[start of Passage given]

The PyTorch library allows us to easily define neural network models using built-in components such as layers and activation functions. In the remainder of this notebook, we'll cover the basics of how to build and train neural networks in PyTorch.

---

## __3.__ <a name="torch">PyTorch Essentials</a>


### __3.1.__ <a name="definition">Defining A Model</a>

Below, we implement the neural network shown above using built-in PyTorch components. Our network class inerits from `torch.nn.Module`, and in addition to a constructor must define a `forward()` method to specify how the model processes inputs into outputs.

In [None]:
class Net(nn.Module):
    """Our first neural network model. We'll keep it simple."""

    # This bit determines the architecture of each layer...but not how data flows
    # Here we make 3 layers, which we named fc1, fc2 and fc3.
    def __init__(self, activation=torch.tanh):
        super().__init__()  # has to be here

        self.layer1 = nn.Linear(2, 3)
        self.layer2 = nn.Linear(3, 2)
        self.layer3 = nn.Linear(2, 1)
        self.activation = activation

        for layer in [self.layer1, self.layer2, self.layer3]:
            nn.init.xavier_uniform_(layer.weight)

    # This part determines how data in x flows through the network.
    # Here, x is the input to the network.
    def forward(self, x):
        x = self.activation(self.layer1(x))
        x = self.activation(self.layer2(x))
        x = self.activation(self.layer3(x))
        return x

* [Xavier initialization](https://pytorch.org/docs/stable/nn.init.html#torch.nn.init.xavier_uniform_) tries to maintain stable gradients through initialization.
* Weights are drawn from a uniform distribution with bounds:
  $$\text{bound} = \sqrt{\frac{6}{\text{fan\_in} + \text{fan\_out}}}$$
  where:
    - `fan_in`: The number of input neurons to the layer.
    - `fan_out`: The number of output neurons from the layer.
* By scaling the weights appropriately, gradients are less likely to shrink or grow uncontrollably during backpropagation.
* Why uniform? The probability of picking any number within those bounds are equally likely.

[end of Passage given]

# Short exercise
Write the next part of the PyTorch tutorial text above, picking up after its last bullet about why the distribution is uniform.

[start of Data extract]

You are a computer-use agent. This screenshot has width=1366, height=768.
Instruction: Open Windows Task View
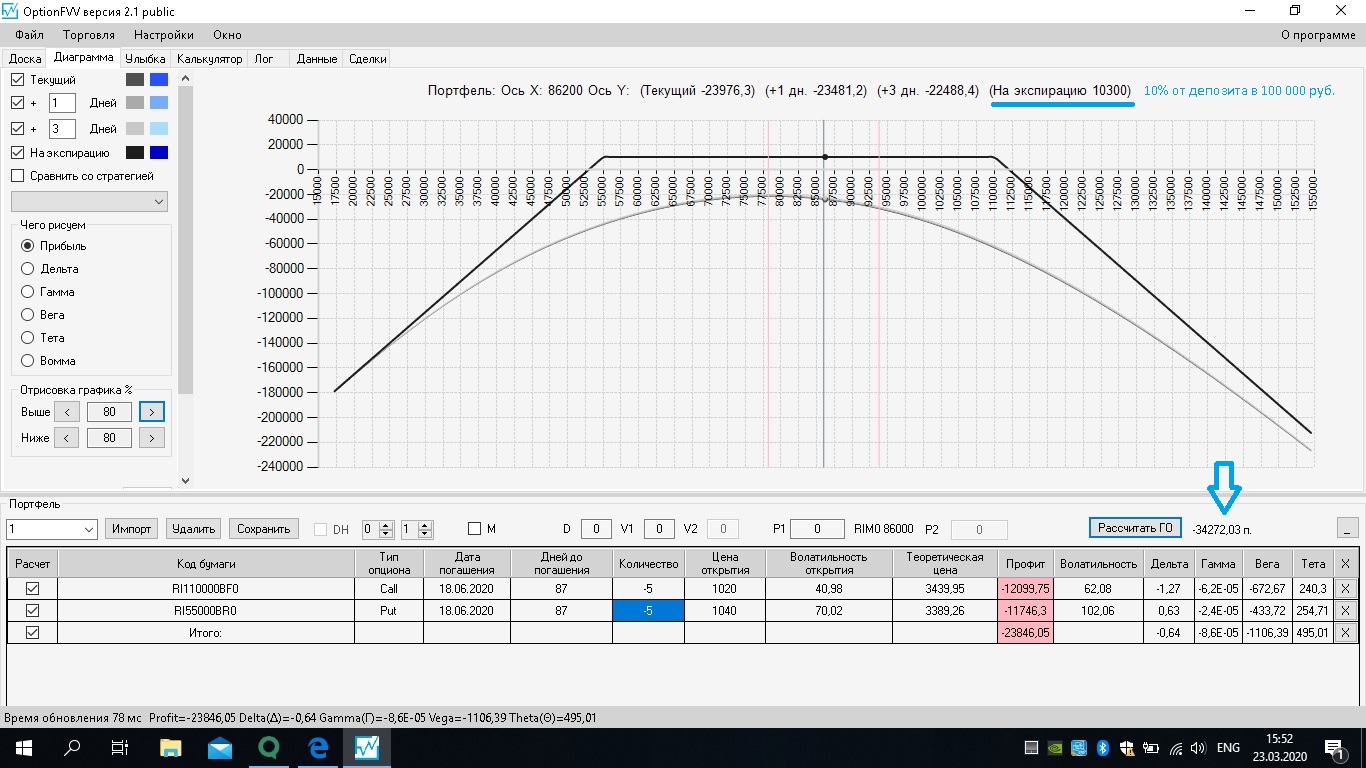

[end of Data extract]

# Output for this exercise
* For a layer defined as `nn.Linear(2, 3)`:
    - Inputs (`fan_in`): 2
    - Outputs (`fan_out`): 3
    - Bound Calculation:
  $$\text{bound} = \sqrt{\frac{6}{2 + 3}} = \sqrt{\frac{6}{5}} \approx 1.095 $$
  The weights will be initialized uniformly in the range $$[-1.095, 1.095]$$
* The sum of `fan_in` and `fan_out` balances how much variance is allowed in the weight initialization.
* By ensuring weights are initialized symmetrically around zero, the network avoids bias in one direction.

In [None]:
def print_model(model):
    """
    A simple functon that prints out a PyTorch model's structural details

    PARAMETERS
    ----------
    model     a torch.nn.Model
    """

    # Print model's state_dict
    print("Model's state dictionary (stored weights):")
    for param_tensor in model.state_dict():
        print("  ", param_tensor, "\t", tuple(model.state_dict()[param_tensor].size()))

    # Print the number of parameters in the model
    parameter_count = sum(p.numel() for p in model.parameters() if p.requires_grad)
    print("In total, this network has ", parameter_count, " trainable parameters")

In [None]:
# initialize a model and examine its weights
net = Net()
print_model(net)

# given a 2-dimensional input...
x = torch.randn(2)

# ...the model produces 1-dimensional output
output = net(x)
print(f"Input dimension: {x.shape}, Output dimension: {output.shape}")

### __3.2.__ <a name="backprop">Backpropagation in a Nutshell</a>

Whereas our simple perceptron mapped two-dimensional inputs directly to scalar outputs, a neural network can map inputs through a number of __intermediate ("hidden") representations__ of varying dimensions. This additional complexity helps our model learn more difficult functions, but it also means we can no longer use the simple perceptron learning algorithm to train (i.e. we can no longer update our weights by directly adding incorrectly-predicted inputs). 

Luckily for us, the perceptron learning algorithm is just one of many optimization techniques that propagates an error measurement from the model's output to its weights in order to perform updates. When this error measurement is provided by a differentiable __loss function__ and our model's output is differentiable with respect to its weights, we can propagate error by computing the __gradient__ of the loss function with respect to each weight and performing a small update in the opposite direction of the gradient. The computation of these gradients is called __backpropagation__, and allows us to systematically train large and complex neural networks. 


If all of this sounds like a lot of work, don't worry -- PyTorch provides __automatic differentiation__, meaning that gradient computation is handled for us under-the-hood. Once a network is defined, training can be accomplished using a few function calls in a standard loop!

In [None]:
# in PyTorch, all data (e.g. inputs, outputs, weights) is stored in Tensor objects.
# Tensors act similarly to NumPy arrays, and share many methods
x = torch.zeros(10)
print(f"Creating a tensor of type {type(x)} with shape {x.shape}")
print(f"Starting x: {x}")

# During backpropagation, gradients will only be computed for tensors with the
# `requires_grad` attribute set to True. We can set this manually if need be
print(f"Does our tensor require gradient computation? {x.requires_grad}")
x.requires_grad = True
print(f"Does our tensor require gradient computation? {x.requires_grad}")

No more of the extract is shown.